▶ **OBJECTIVE**
Copy the records from the line containing "Where should I" through the line containing "coord(211,119)", requests included, and shift every coordinate in their answers up by 95. Leave the pictures out.

-- RECORDS SUPPLIED start --

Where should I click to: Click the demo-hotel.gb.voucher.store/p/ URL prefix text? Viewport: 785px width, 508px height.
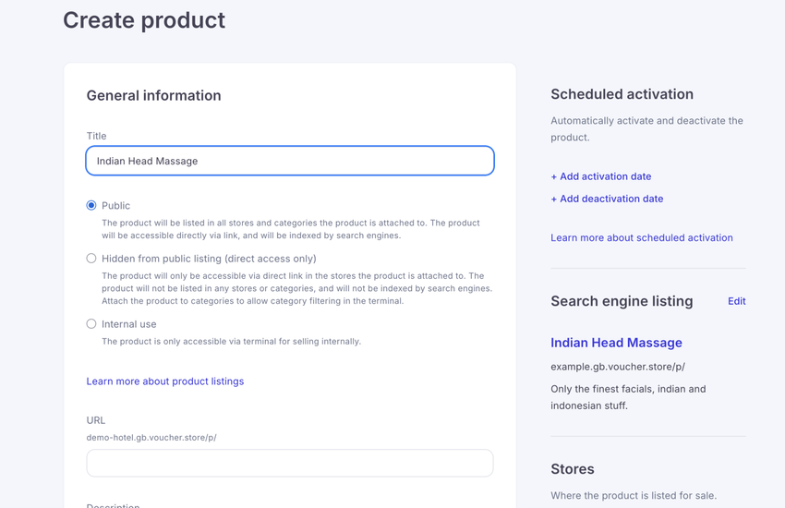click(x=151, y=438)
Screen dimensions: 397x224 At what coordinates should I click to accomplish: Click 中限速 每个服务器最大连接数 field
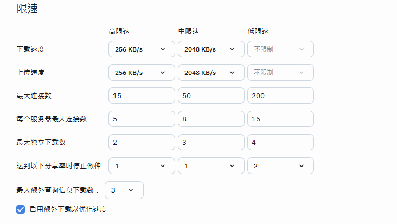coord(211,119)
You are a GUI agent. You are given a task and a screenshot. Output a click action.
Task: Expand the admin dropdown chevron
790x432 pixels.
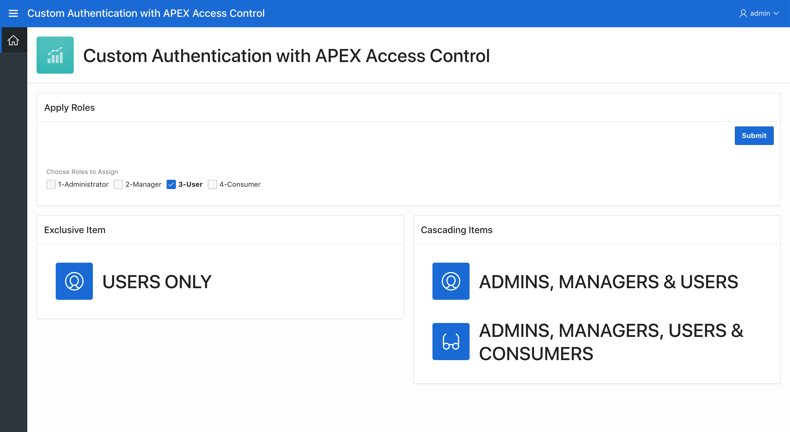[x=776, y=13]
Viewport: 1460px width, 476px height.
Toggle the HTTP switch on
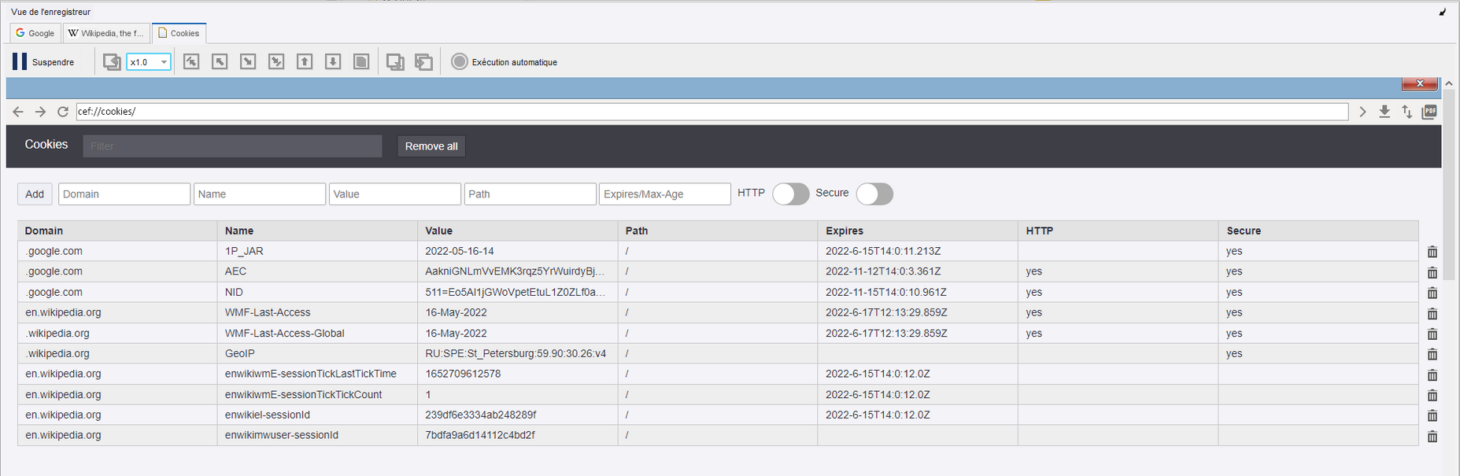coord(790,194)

-- RECORDS SUPPLIED end --
-- RECORDS SUPPLIED start --

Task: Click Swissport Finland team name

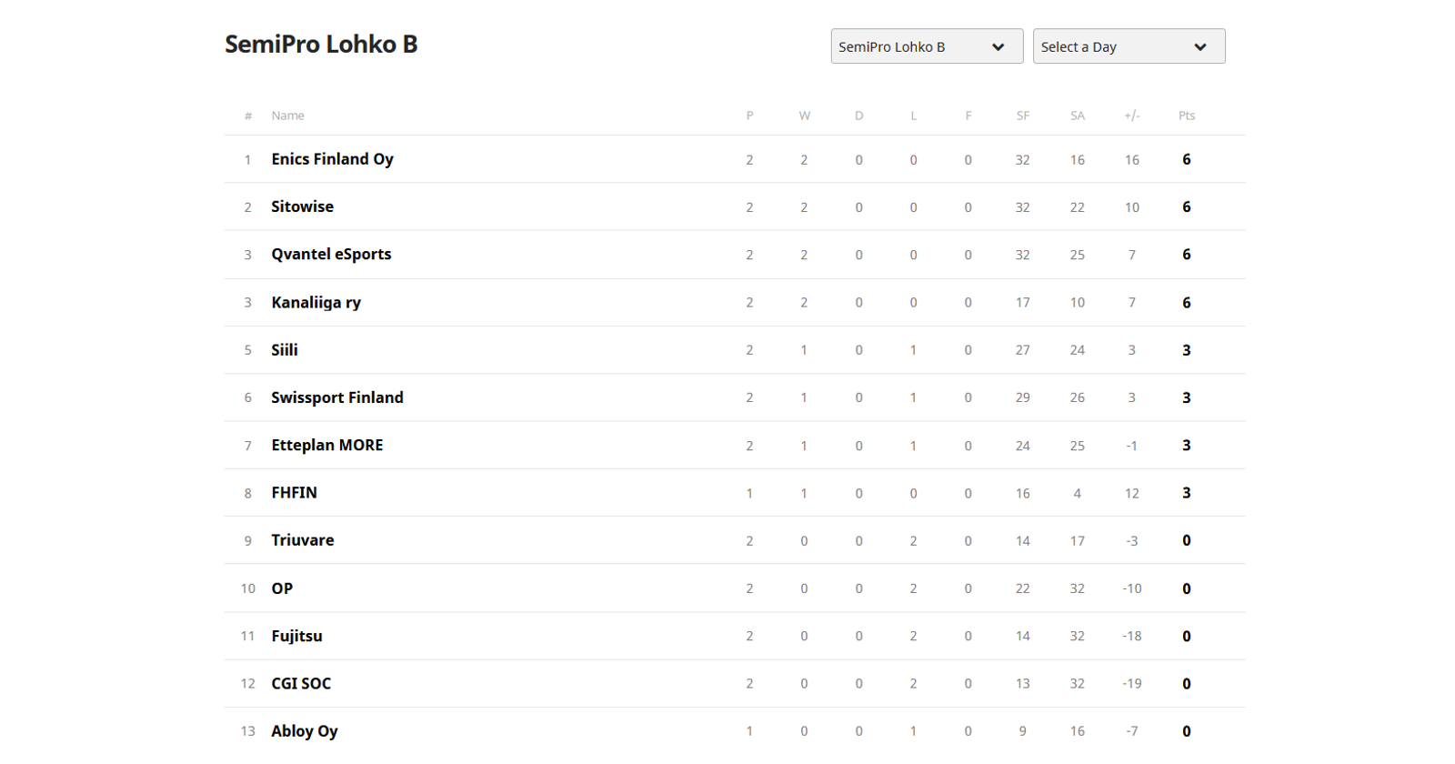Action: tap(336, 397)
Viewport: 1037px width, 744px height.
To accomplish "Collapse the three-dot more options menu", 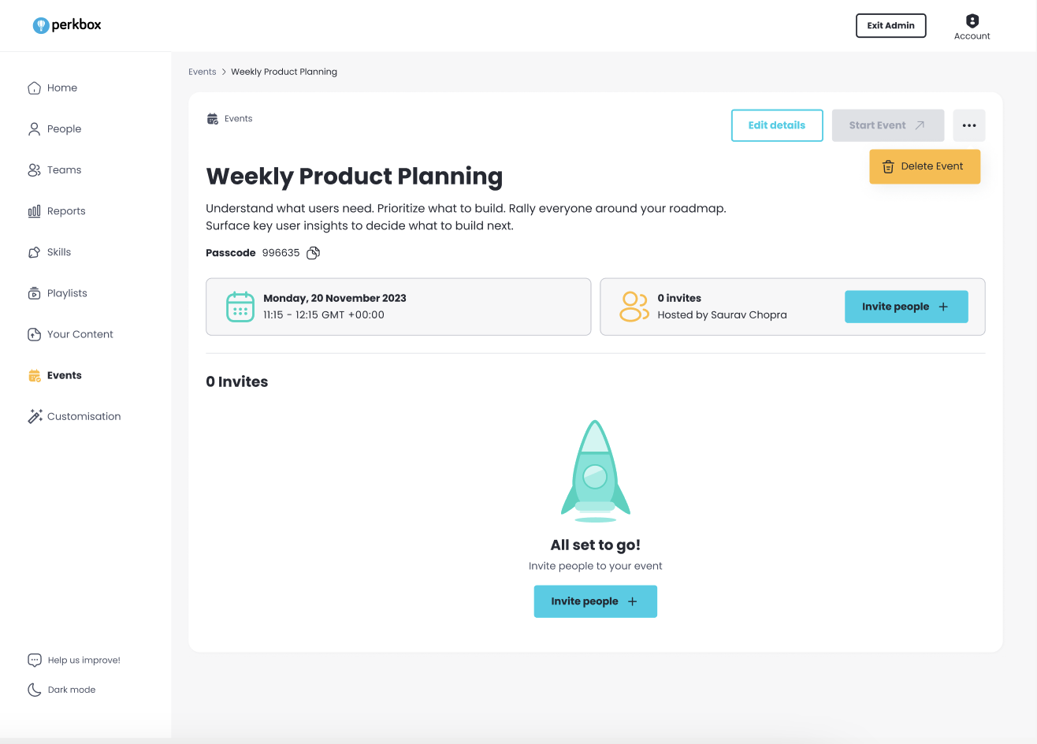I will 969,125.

-- RECORDS SUPPLIED end --
-- RECORDS SUPPLIED start --

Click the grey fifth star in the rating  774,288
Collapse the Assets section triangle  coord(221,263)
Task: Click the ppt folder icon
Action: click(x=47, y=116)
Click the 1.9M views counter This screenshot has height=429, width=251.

-- RECORDS SUPPLIED end --

▶ **RIGHT ANSWER**
Where should I click to: Click the demo-hotel.gb.voucher.store/p/ URL prefix text? Viewport: 785px width, 508px height.
click(x=246, y=533)
Screen dimensions: 397x224 At what coordinates should I click to accomplish: Click 中限速 每个服务器最大连接数 field
coord(306,214)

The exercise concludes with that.